5. The “Feedback Loop”: Writing Back to the EHR

True integration is bidirectional. When your OMOPHub-powered app identifies something - a more precise diagnosis code, a care gap, a trial match - that information should flow back to the EHR. Example: A clinician types “chest pain” in a free-text field. Your app searches OMOPHub and suggests “Angina pectoris” (a specific SNOMED condition concept) with its concept ID and code. The clinician confirms, and the app writes the structured SNOMED code back to the EHR via a FHIR Condition resource. The mechanics of the write-back are handled by the EHR’s FHIR write API - OMOPHub doesn’t write to EHRs.

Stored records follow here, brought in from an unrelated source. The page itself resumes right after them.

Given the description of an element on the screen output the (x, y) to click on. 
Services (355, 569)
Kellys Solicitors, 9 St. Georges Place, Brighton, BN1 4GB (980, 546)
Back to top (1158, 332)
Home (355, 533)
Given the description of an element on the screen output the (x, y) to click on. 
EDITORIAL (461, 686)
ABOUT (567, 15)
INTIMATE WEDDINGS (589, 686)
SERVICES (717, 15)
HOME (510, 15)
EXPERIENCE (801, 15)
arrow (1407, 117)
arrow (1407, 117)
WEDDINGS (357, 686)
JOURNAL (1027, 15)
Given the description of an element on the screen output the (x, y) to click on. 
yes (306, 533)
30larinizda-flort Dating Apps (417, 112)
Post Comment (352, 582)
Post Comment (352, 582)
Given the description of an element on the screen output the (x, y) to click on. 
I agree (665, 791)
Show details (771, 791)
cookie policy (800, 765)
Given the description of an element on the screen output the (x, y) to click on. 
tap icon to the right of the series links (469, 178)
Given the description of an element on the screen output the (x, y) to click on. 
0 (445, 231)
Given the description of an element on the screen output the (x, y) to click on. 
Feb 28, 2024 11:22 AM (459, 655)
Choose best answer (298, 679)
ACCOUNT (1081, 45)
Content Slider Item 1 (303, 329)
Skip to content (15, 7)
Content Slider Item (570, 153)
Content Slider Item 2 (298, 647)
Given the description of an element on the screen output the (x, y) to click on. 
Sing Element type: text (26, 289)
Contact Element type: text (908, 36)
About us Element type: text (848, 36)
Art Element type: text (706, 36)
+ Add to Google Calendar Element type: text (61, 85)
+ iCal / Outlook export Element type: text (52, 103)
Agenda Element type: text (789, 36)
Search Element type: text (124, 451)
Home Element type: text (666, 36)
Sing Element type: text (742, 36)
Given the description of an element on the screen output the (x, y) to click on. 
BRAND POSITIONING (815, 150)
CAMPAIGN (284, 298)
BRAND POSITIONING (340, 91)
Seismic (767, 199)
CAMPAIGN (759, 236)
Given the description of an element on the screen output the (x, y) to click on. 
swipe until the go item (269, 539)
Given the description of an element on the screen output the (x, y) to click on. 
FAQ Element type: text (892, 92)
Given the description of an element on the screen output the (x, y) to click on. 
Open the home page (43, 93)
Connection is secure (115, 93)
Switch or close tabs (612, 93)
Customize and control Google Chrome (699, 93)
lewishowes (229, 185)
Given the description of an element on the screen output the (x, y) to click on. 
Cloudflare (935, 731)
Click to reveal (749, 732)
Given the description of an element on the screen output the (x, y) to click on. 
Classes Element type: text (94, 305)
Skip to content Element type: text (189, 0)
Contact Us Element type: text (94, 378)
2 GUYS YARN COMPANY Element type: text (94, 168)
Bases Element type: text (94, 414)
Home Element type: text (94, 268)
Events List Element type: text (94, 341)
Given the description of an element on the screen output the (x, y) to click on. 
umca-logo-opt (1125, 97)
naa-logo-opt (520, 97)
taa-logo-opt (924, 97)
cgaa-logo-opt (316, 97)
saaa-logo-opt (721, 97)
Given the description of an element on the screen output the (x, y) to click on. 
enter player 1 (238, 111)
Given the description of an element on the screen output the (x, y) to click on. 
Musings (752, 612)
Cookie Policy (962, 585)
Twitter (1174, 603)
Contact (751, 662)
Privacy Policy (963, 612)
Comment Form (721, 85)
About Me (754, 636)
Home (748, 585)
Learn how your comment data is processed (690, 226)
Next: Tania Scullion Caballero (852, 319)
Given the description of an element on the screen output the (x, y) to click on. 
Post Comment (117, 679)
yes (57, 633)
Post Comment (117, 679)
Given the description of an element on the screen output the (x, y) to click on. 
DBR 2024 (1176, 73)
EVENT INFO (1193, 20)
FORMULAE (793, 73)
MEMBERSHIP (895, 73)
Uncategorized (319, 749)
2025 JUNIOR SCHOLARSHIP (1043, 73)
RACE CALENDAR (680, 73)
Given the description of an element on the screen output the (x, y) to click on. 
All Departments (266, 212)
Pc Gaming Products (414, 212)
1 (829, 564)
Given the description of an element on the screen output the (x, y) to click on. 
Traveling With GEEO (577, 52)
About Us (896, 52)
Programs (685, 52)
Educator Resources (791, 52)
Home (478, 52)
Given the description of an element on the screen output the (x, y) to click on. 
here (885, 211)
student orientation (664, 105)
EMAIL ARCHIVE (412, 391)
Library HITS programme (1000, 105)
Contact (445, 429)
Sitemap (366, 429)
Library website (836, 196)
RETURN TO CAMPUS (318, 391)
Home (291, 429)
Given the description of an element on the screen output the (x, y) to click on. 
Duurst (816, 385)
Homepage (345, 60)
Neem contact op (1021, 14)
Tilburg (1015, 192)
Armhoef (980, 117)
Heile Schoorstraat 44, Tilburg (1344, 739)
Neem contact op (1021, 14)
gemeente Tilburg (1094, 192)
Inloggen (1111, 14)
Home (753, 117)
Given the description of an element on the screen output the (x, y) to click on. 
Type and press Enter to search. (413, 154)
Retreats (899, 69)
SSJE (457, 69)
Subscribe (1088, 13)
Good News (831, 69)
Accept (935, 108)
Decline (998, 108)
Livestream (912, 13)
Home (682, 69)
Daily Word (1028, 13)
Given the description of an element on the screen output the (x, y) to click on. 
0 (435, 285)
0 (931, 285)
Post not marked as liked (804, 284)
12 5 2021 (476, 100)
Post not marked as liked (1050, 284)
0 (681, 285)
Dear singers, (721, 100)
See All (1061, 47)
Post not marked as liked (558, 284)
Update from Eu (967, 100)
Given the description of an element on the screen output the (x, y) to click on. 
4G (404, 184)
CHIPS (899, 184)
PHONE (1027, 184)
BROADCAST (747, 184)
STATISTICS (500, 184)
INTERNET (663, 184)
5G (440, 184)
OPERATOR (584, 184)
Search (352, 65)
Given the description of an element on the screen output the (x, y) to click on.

But OMOPHub provides the vocabulary backbone: the standardized concept ID, name, and code that get written back. This closes the loop: messy data comes out of the EHR → OMOPHub standardizes it → your app adds clinical intelligence → clean, structured data goes back in. Over time, this feedback loop improves the EHR data itself - more precise codes, fewer local abbreviations, better downstream analytics. The vocabulary standardization that started as a research need becomes a data quality improvement engine.

6. Conclusion: Making Data Invisible (and Useful)

The best clinical technology is invisible. The clinician doesn’t see “FHIR-to-OMOP transformation” or “vocabulary resolution” - they see a drug interaction alert that fires at the right moment, a lab trend that makes sense across visits, a trial match that arrives without a separate login. OMOPHub’s role in this is specific: it resolves codes from EHR-native vocabularies to standardized OMOP concepts via API. It doesn’t parse FHIR resources, run CDS logic, or write back to EHRs. But it provides the vocabulary resolution layer that every other component depends on. And it does so without requiring per-site mapping tables or local vocabulary databases. If you’re building SMART on FHIR apps or EHR-integrated clinical tools, start with the vocabulary problem. Take a FHIR MedicationRequest from your test environment, extract the coded medication, and resolve it through OMOPHub. That single API call - billing code in, standard concept out - is the foundation everything else builds on. The data complexity becomes invisible. The clinical insight becomes useful.